The Financial Industry Regulatory Authority has hit Credit Suisse Securities LLC with a $4.5 million fine and Merrill Lynch with a $3 million fine for not properly representing data and supervising the residential subprime mortgage securitizations they sold.
The fines, which were announced by independent regulator FINRA on Thursday, were for improper handling that took place at the firms in 2006 and 2007. Each firm’s violation prevented certain investors from adequately understanding the nuances of residential subprime mortgage securities (RMBS), according to FINRA’s investigation.
RMBS are subject to certain disclosure rules when they are sold. Firms are required to provide investors with past delinquency rates for similar financial products. They are also required to tell investors how they calculated those delinquency rates.
Both Credit Suisse and Merrill Lynch failed to adequately follow those rules, according to FINRA.

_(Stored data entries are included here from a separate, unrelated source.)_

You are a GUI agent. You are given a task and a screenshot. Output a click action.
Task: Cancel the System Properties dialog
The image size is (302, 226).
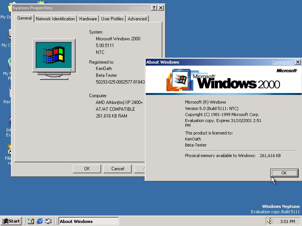click(x=117, y=169)
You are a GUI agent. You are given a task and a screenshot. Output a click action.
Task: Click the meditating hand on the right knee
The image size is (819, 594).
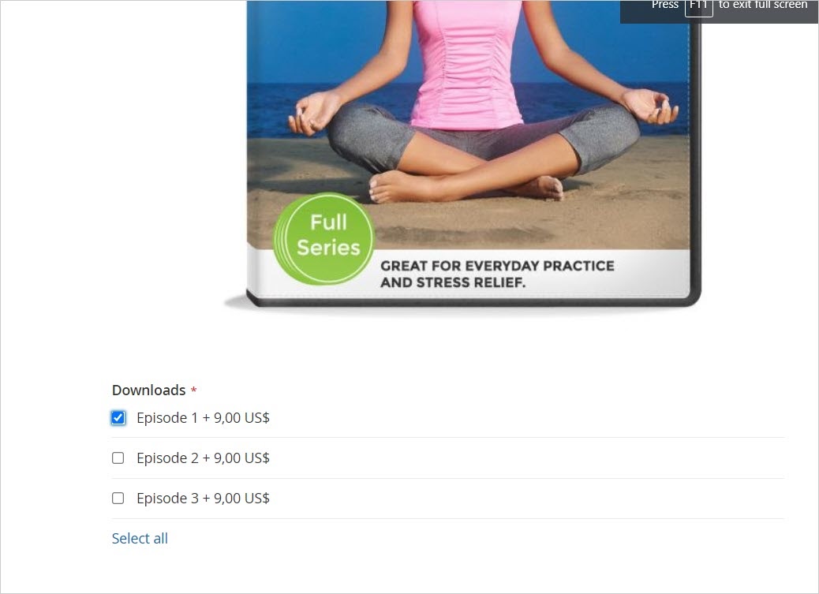650,106
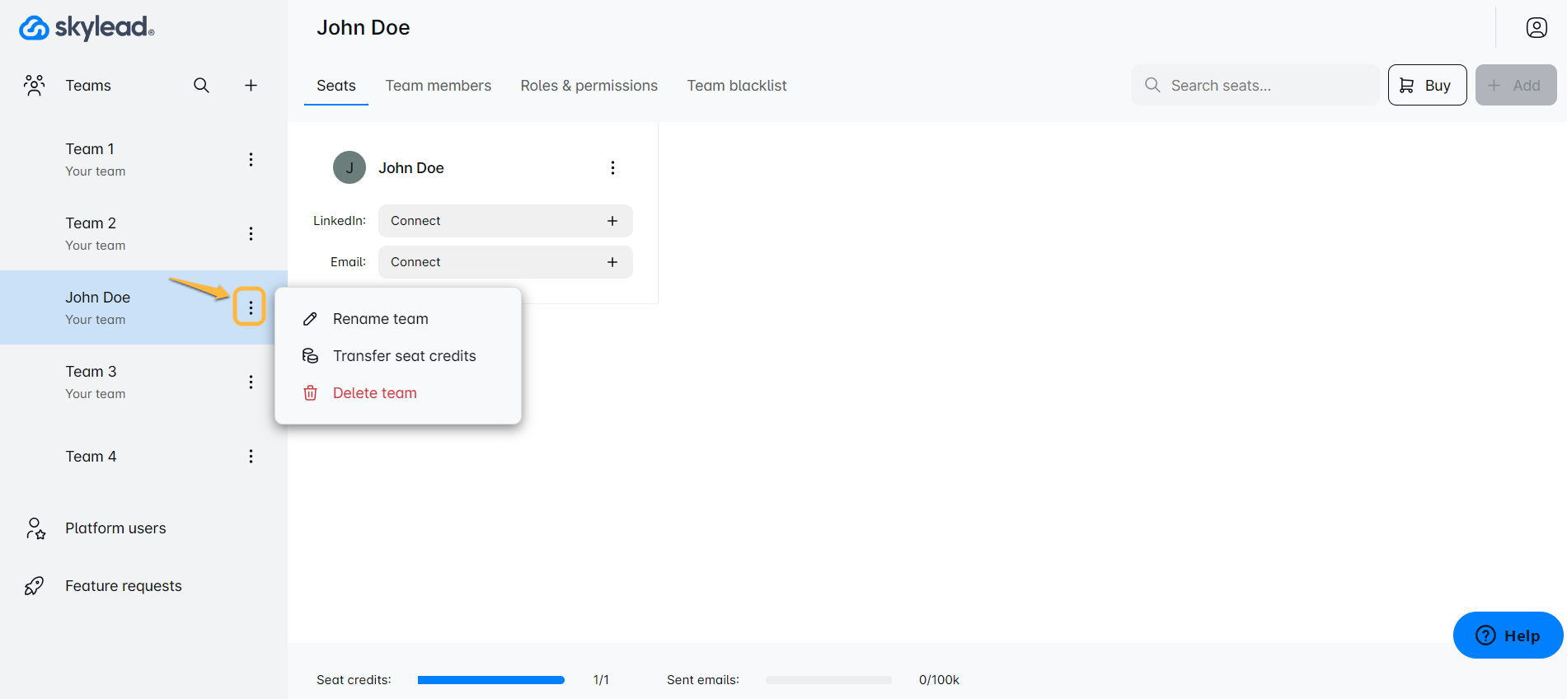Choose Transfer seat credits option
1567x699 pixels.
(404, 356)
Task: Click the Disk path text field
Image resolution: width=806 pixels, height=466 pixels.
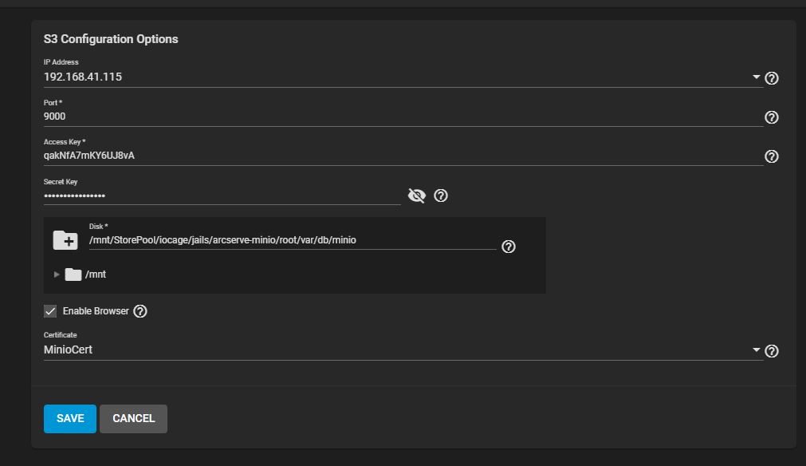Action: coord(293,240)
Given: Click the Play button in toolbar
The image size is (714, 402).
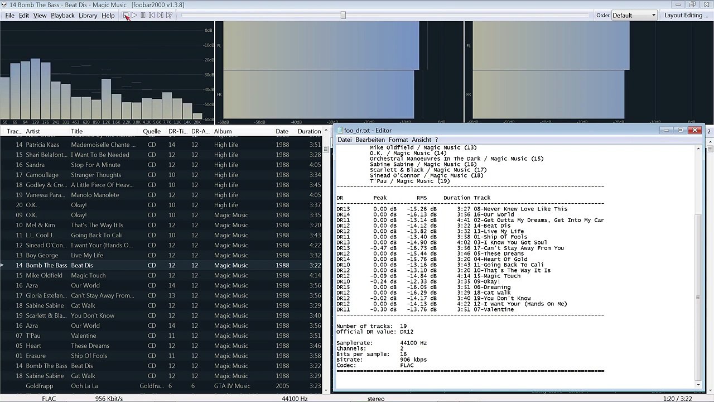Looking at the screenshot, I should (134, 16).
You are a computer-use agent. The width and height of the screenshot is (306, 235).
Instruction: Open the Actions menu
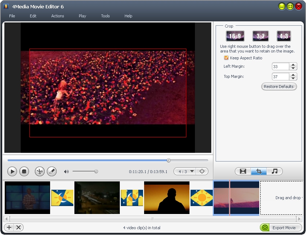coord(57,16)
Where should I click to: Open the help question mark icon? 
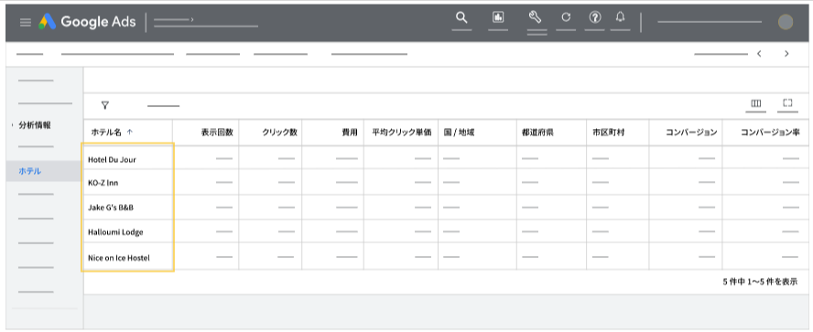(x=595, y=17)
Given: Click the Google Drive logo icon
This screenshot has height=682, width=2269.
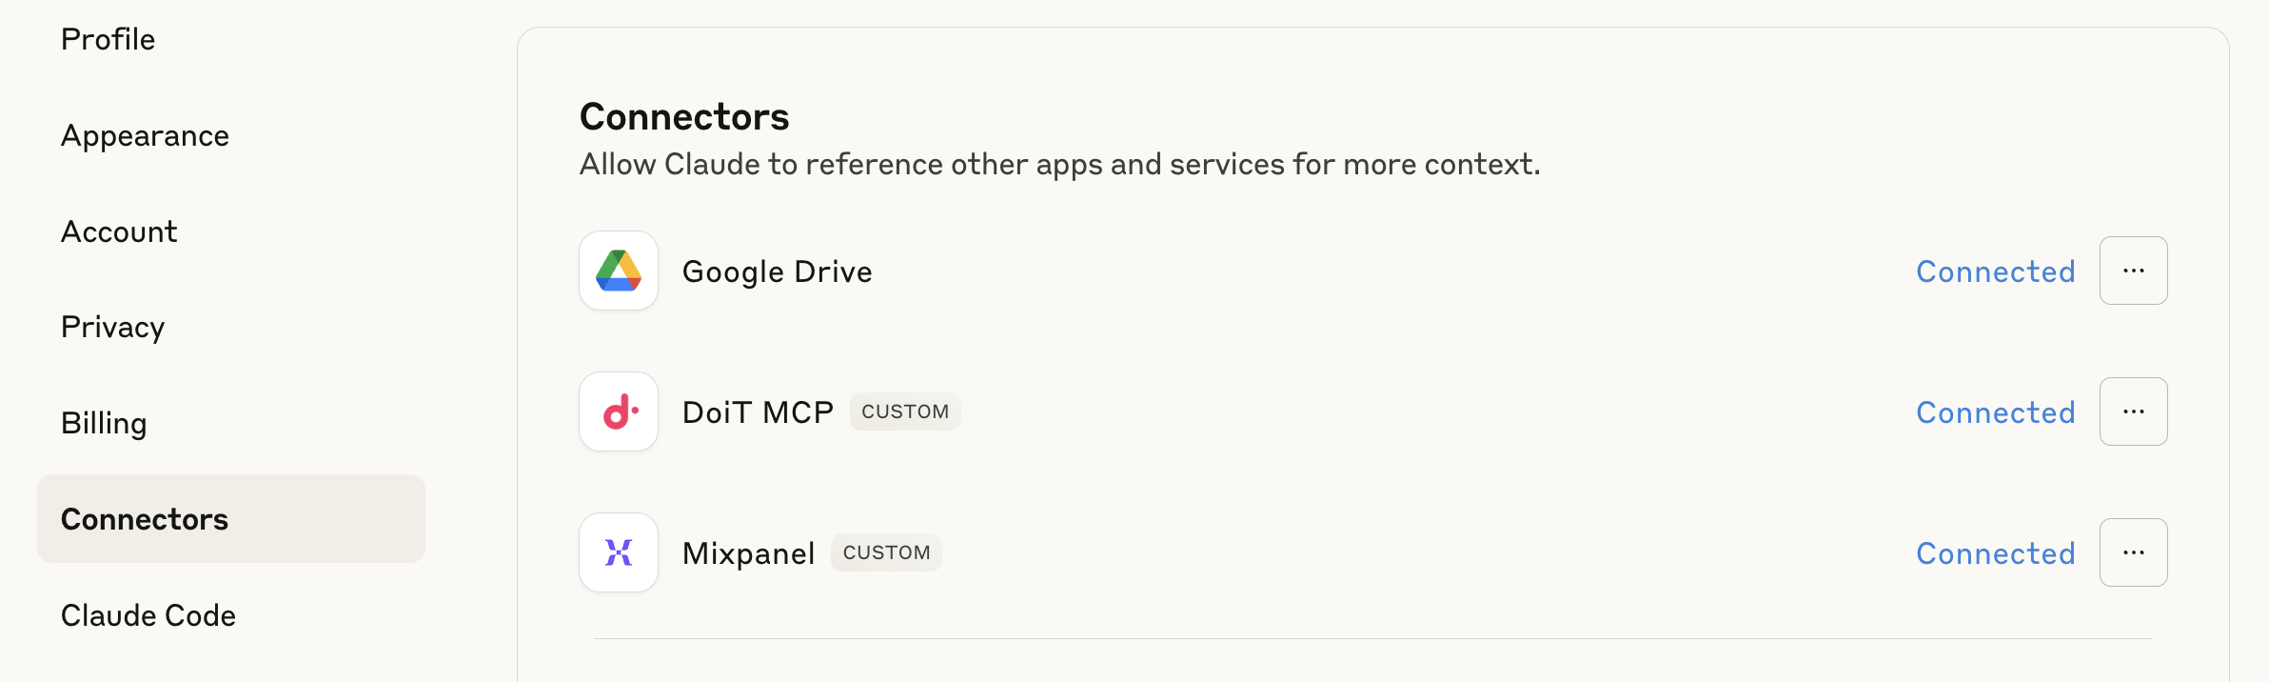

“Firms must provide accurate information about the products they offer so that their customers can make informed investment decisions,” FINRA Executive Vice President and Chief of Enforcement Brad Bennett said in a statement. “Credit Suisse and Merrill Lynch failed to monitor and supervise the reporting of historical delinquency rates, depriving investors of information essential to assessing the profitability of mortgage-backed investments.”
In 2006, Credit Suisse did not accurately present historical delinquency rates for 21 RMBS it was selling. That erroneous information resulted from data issues at an undisclosed mortgage master servicer working with Credit Suisse.
For six of those 21 RMBS, it affected investors’ ability to fully understand the investments, FINRA said. The errors varied between overstating and understating the delinquencies. At the time that the mortgage master servicer told Credit Suisse about the problem, it also told the firm that it had already been corrected.
But Credit Suisse did not do enough to correct the situation, FINRA said. While Credit Suisse knew its information was inaccurate, the firm did not follow up by properly investigating the errors, informing clients and changing its website.
A Credit Suisse spokesman declined to comment for this story.
In 2007, Merrill Lynch also failed to present accurate historical delinquency rates for 61 subprime RMBS it was selling. The errors came from a technical error from a data feed, resulting in delinquency rates that were either overstated or understated. That affected investors’ ability to make decisions in eight securitizations, FINRA said.
“We are pleased to resolve this matter, which pre-dated Bank of America’s (2009) acquisition of Merrill Lynch,” Bank of America Spokesman Bill Halldin said in an e-mail statement. “Merrill Lynch identified this problem and corrected it by September 2007.”
It is not the first time that FINRA has brought fines against a firm for failing to properly represent delinquency rates tied to subprime securities.
Last July, FINRA tagged Deutsche Bank Securities with a $7.5 million penalty. That fine was related to erroneous information it provided in prospectuses for certain subprime residential mortgage backed securities, failing to correct data from third party vendors and servicers and not establishing a system to supervise its delinquency reporting, FINRA said.